--- START OF Data for this exercise ---

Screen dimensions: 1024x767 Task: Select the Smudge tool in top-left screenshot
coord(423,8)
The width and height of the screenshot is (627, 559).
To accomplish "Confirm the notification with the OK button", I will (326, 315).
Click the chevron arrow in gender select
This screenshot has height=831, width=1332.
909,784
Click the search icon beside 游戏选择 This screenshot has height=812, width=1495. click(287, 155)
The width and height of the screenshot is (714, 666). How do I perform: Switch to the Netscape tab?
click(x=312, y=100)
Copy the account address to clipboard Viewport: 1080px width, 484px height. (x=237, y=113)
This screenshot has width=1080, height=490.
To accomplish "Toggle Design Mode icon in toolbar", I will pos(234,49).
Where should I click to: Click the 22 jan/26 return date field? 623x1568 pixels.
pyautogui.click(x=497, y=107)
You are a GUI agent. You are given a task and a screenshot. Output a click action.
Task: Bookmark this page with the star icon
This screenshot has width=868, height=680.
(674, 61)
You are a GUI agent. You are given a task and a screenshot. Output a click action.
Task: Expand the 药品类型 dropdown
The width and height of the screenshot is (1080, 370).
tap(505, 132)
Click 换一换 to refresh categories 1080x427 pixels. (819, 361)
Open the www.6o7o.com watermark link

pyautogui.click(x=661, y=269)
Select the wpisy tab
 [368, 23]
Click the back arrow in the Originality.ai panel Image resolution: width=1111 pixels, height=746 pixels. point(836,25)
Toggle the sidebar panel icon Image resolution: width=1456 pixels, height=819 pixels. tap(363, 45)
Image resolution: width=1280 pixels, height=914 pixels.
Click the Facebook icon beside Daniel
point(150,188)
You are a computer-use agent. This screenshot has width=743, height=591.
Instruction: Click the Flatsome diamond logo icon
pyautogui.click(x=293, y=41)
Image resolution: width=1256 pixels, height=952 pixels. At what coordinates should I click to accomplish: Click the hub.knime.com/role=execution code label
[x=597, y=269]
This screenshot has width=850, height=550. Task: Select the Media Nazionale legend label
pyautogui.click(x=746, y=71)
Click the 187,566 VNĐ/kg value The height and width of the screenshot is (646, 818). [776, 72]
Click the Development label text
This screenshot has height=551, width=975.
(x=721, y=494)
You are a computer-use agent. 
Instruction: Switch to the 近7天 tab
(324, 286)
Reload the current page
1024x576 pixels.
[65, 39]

--- END OF Data for this exercise ---

▸ Task requirements
Can you reproduce the listing above, substituting "px" for every "pixels" and leaving everything else as it is?

▸ Correct answer
Screen dimensions: 1024x767 Task: Select the Smudge tool in top-left screenshot
coord(423,8)
The width and height of the screenshot is (627, 559).
To accomplish "Confirm the notification with the OK button", I will (326, 315).
Click the chevron arrow in gender select
This screenshot has height=831, width=1332.
909,784
Click the search icon beside 游戏选择 This screenshot has height=812, width=1495. click(287, 155)
The width and height of the screenshot is (714, 666). How do I perform: Switch to the Netscape tab?
click(x=312, y=100)
Copy the account address to clipboard Viewport: 1080px width, 484px height. (x=237, y=113)
This screenshot has width=1080, height=490.
To accomplish "Toggle Design Mode icon in toolbar", I will pos(234,49).
Where should I click to: Click the 22 jan/26 return date field? 623x1568 px.
pyautogui.click(x=497, y=107)
You are a GUI agent. You are given a task and a screenshot. Output a click action.
Task: Bookmark this page with the star icon
This screenshot has width=868, height=680.
(674, 61)
You are a GUI agent. You are given a task and a screenshot. Output a click action.
Task: Expand the 药品类型 dropdown
The width and height of the screenshot is (1080, 370).
tap(505, 132)
Click 换一换 to refresh categories 1080x427 px. (819, 361)
Open the www.6o7o.com watermark link

pyautogui.click(x=661, y=269)
Select the wpisy tab
 [368, 23]
Click the back arrow in the Originality.ai panel Image resolution: width=1111 px, height=746 px. point(836,25)
Toggle the sidebar panel icon Image resolution: width=1456 px, height=819 px. tap(363, 45)
Image resolution: width=1280 px, height=914 px.
Click the Facebook icon beside Daniel
point(150,188)
You are a computer-use agent. This screenshot has width=743, height=591.
Instruction: Click the Flatsome diamond logo icon
pyautogui.click(x=293, y=41)
Image resolution: width=1256 px, height=952 px. At what coordinates should I click to accomplish: Click the hub.knime.com/role=execution code label
[x=597, y=269]
This screenshot has width=850, height=550. Task: Select the Media Nazionale legend label
pyautogui.click(x=746, y=71)
Click the 187,566 VNĐ/kg value The height and width of the screenshot is (646, 818). [776, 72]
Click the Development label text
This screenshot has height=551, width=975.
(x=721, y=494)
You are a computer-use agent. 
Instruction: Switch to the 近7天 tab
(324, 286)
Reload the current page
1024x576 px.
[65, 39]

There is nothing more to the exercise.